Given his background Deth has been given the opportunity to testify before Congress, and was an “expert witness” for the complainants in the Autism Omnibus proceedings (the courts were not impressed with his research; apparently they found that [Deth’s research] was “unpublished, unduplicated, or mentioned for the first time during the Theory 2 general causation hearing, was poorly performed and scientifically implausible. Based on in vitro effects of mercury on ‘neuronal cells,’ he claimed that mercury had the same effects on human brain cells.”) He also appeared in the antivaccine propaganda film The Greater Good and has been spotted at the quackery conference AutismOne.
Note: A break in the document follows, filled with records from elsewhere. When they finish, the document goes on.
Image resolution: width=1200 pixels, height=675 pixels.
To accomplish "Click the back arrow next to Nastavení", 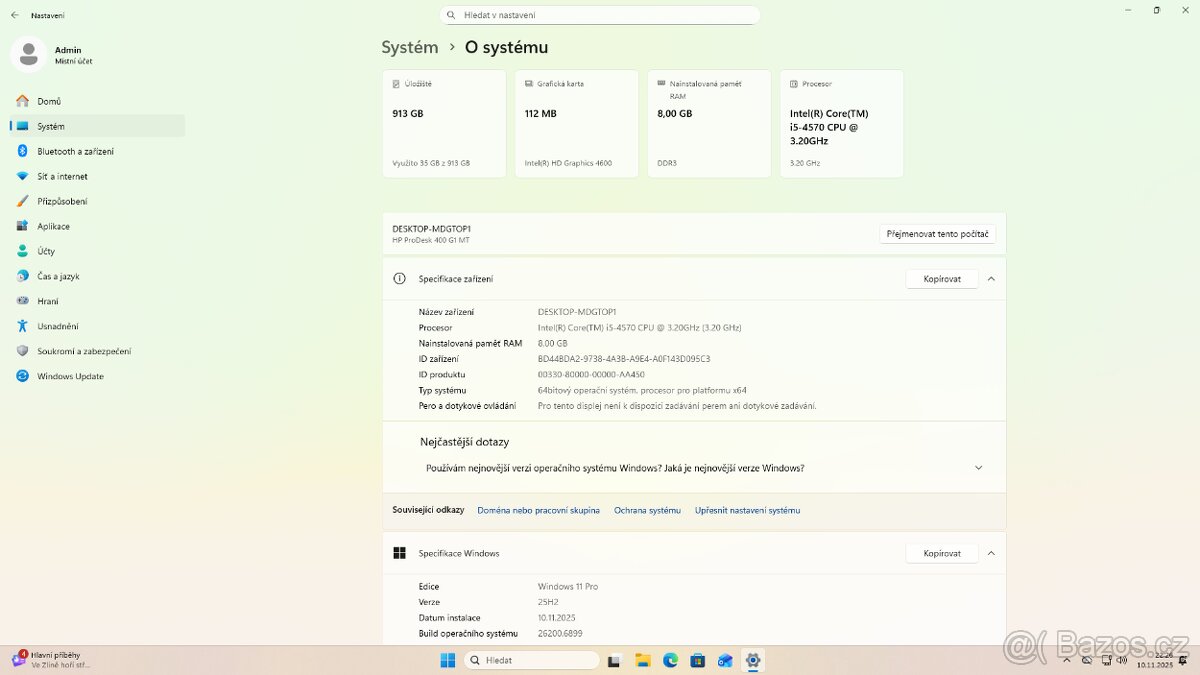I will (13, 15).
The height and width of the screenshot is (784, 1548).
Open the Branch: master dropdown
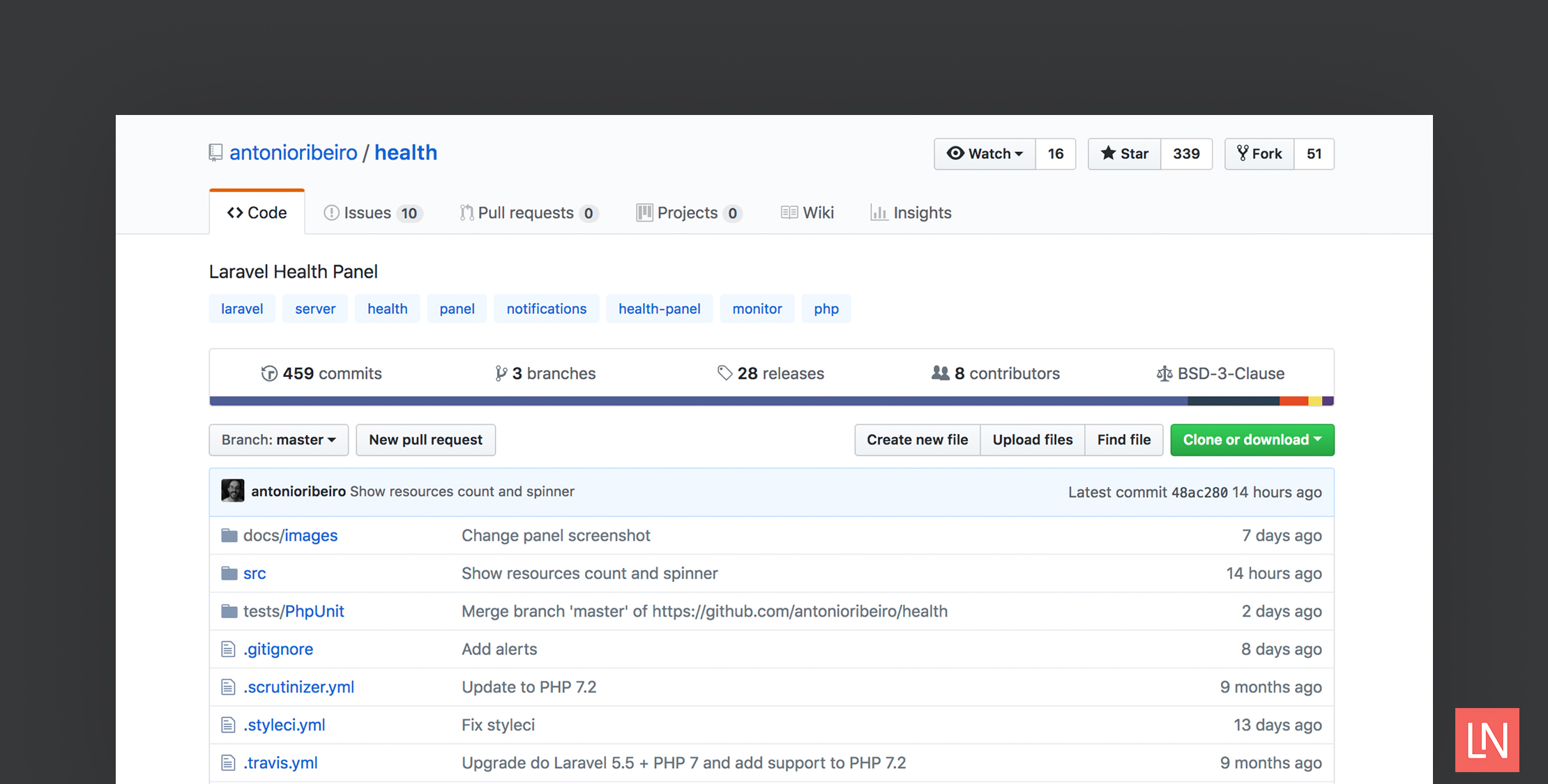point(278,440)
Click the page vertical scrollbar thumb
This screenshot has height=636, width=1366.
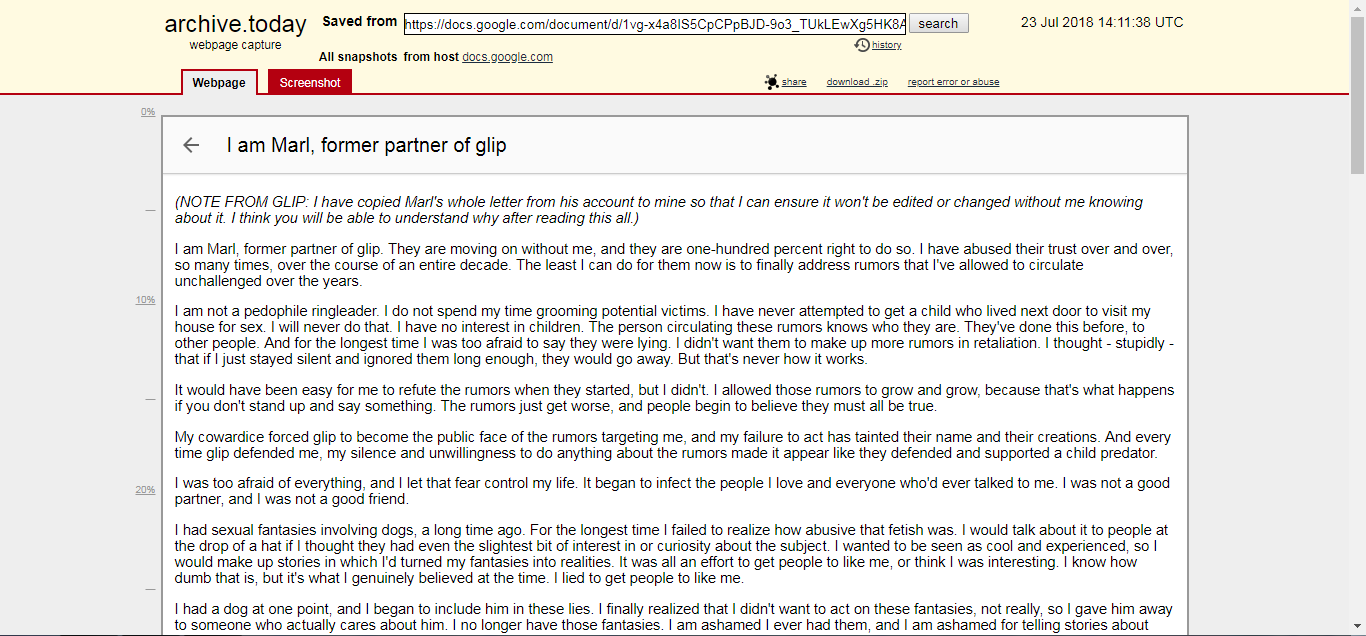click(x=1357, y=95)
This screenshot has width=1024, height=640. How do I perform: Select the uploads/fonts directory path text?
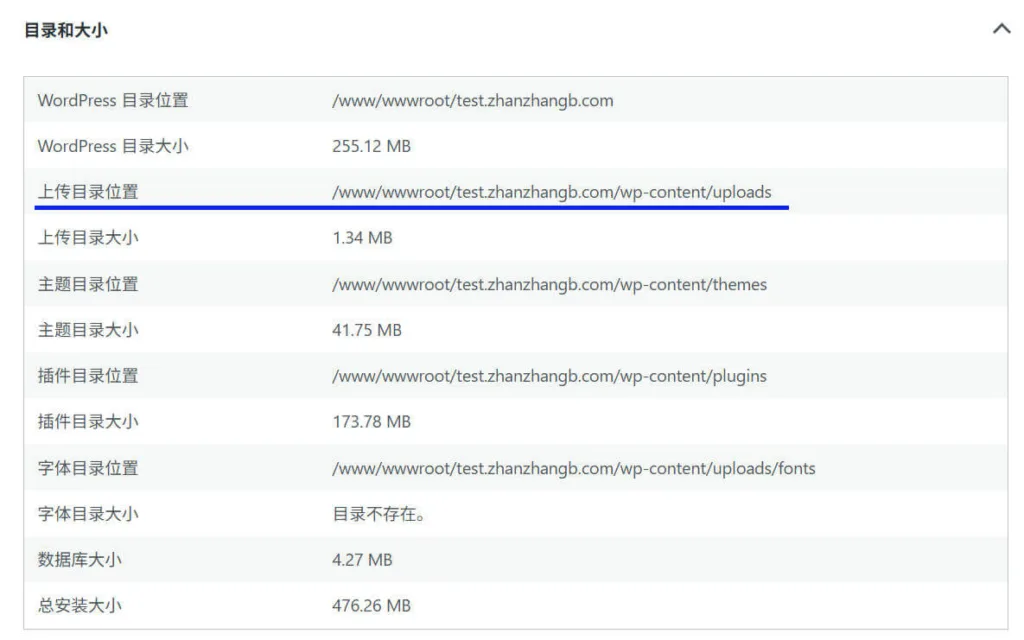(574, 468)
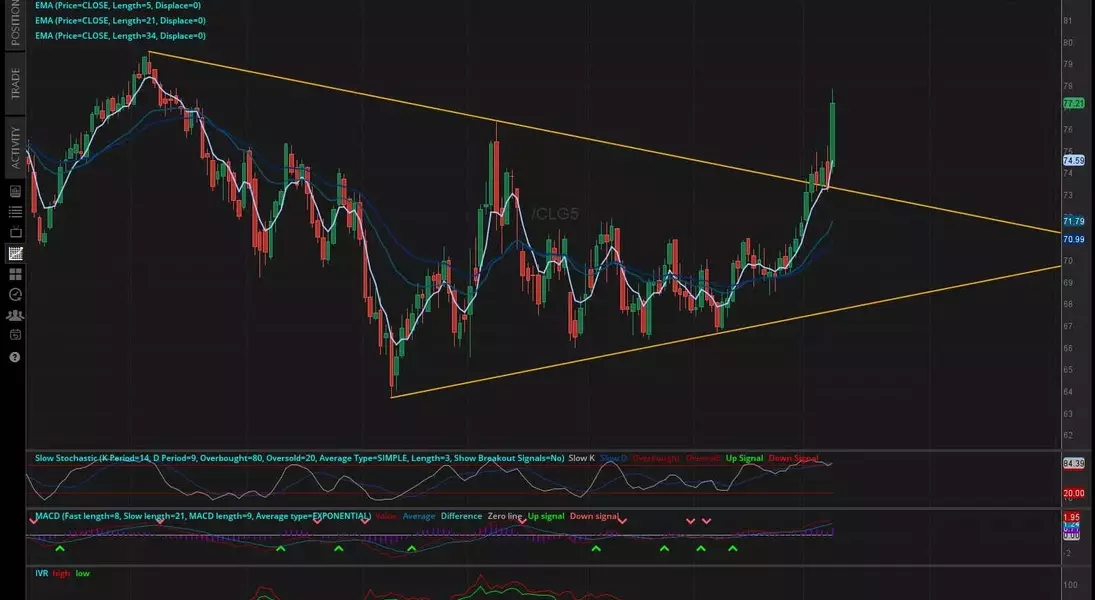
Task: Click the calendar sidebar icon
Action: [x=15, y=335]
He is also – but of course – an advocate of alternative “treatments” for autism, in particular in the form of special diets and supplements; without drawing any very firm conclusions he has voiced his curiosity over why these treatments, on a cellular level, anecdotally appear to work. He has also, rather predictably, given in to the temptation to present himself as being oppressed by reality the powers that be in medical research: For instance, his research tends to get rejected from the top medical journals – why do you think that would be?


Diagnosis: Yup; at one point he may have had a genuinely scientific hypothesis, but at present it has devolved into pure pseudoscience. But unlike most of the people ranting about their results in weird color combinations and unusual font choices, Deth actually has legitimate credentials and some research background. That doesn’t make his own “research” on the vaccine-autism link more solid, but does provide a sheen of legitimacy to anti-vaxx conspiracy theorists who have little else.